Layer 1: Physical Host¶
What it provides¶
Hardware compute, storage, and the hypervisor entry point. All four VMs share this host's CPU, RAM, and NIC.
Requirements¶
| Resource | Minimum | Recommended |
|---|---|---|
| CPU | 4 cores (with VT-x/AMD-V) | 8+ cores |
| RAM | 16 GB | 24 GB |
| Disk | 40 GB free | 60 GB SSD |
| OS | Linux, macOS, Windows | Linux (fewest surprises) |
| Virtualisation | VT-x or AMD-V enabled in BIOS | — |
The physical NIC is only involved when using Physical RAN mode: the host NIC that is connected to the femtocell is bridged into the worker VM via VirtualBox bridged networking (PHYSICAL_RAN_BRIDGE=<nic>).
Scaling limits¶
A single host is the fundamental constraint. All four VMs compete for the same physical CPU and RAM. The worker node carries the heaviest load (8 vCPU, 8 GB RAM) because it runs all 5G Core NFs. On a host with fewer than 16 GB RAM total, the worker may OOM under load.
Production path¶
Replace VirtualBox with bare metal or a cloud hypervisor (KVM, ESXi, AWS/GCP). The Ansible automation is hypervisor-agnostic, so only the Vagrantfile needs to be replaced with a different provisioner.
Layer 2: Virtual Machines¶
What it provides¶
Network isolation, resource limits, and OS-level separation between nodes. Each VM has its own kernel, network stack, and file system. The 192.168.56.0/24 management network connects all four VMs.
Technology¶
- Vagrant: declarative VM lifecycle (create, provision, destroy)
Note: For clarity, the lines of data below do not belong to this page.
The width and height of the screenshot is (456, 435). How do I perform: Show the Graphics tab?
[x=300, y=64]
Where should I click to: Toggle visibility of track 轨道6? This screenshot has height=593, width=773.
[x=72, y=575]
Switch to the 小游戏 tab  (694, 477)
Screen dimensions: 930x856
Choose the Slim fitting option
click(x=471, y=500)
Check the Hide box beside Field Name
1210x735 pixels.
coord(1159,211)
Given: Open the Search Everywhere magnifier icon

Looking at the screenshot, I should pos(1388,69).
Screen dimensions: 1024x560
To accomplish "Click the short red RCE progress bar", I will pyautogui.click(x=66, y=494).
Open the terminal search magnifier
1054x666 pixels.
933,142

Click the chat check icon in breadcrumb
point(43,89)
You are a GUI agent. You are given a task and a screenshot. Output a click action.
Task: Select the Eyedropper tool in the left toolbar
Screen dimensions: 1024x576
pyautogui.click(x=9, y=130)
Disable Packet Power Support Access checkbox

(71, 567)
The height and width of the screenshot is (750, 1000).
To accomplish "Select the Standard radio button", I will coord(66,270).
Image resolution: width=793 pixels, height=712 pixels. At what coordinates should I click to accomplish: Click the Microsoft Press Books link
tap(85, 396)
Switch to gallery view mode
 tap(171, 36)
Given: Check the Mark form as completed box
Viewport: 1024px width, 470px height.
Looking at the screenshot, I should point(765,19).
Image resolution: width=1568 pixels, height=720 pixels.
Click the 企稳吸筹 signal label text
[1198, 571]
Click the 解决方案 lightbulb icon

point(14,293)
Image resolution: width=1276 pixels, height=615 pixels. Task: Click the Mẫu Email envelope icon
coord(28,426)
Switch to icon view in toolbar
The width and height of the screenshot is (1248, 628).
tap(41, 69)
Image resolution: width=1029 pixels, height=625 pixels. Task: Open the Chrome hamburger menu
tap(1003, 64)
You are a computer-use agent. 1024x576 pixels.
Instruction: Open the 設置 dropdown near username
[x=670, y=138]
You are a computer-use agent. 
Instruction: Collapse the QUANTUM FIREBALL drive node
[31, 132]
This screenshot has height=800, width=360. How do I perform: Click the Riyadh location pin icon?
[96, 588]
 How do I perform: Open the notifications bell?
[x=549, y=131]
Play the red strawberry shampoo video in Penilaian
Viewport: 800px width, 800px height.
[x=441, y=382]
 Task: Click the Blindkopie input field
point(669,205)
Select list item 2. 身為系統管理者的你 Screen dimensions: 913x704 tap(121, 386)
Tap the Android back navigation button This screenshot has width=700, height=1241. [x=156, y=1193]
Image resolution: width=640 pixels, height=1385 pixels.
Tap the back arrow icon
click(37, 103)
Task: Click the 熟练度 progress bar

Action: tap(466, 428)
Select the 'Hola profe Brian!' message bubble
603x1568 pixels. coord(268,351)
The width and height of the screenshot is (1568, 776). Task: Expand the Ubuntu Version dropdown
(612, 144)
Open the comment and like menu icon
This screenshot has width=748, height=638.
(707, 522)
- VirtualBox: hypervisor providing CPU/RAM/NIC virtualisation
- VM networking: two types of interfaces per VM:
eth0(NAT): internet access for package downloadseth1(host-only, 192.168.56.0/24): inter-VM communication and cluster traffic
The 5G overlay traffic (N2, N3, N4 VXLAN) rides on top of eth1. This means all 5G-plane traffic shares the same management NIC, acceptable in a testbed, not ideal for production.
Key configuration¶
The Vagrantfile controls:
- VM sizes (vCPU, RAM)
- Network assignment (host-only IP)
- Physical RAN bridging (public_network on worker when PHYSICAL_RAN_BRIDGE is set)
- Ansible provisioner invocation (triggers 00-main-playbook.yml)
Scaling limits¶
- Single-host topology: All VMs on the same physical machine, so inter-VM "network" is actually shared memory via VirtualBox virtual switch. Latency is sub-millisecond; throughput is limited by memory bandwidth, not NIC speed.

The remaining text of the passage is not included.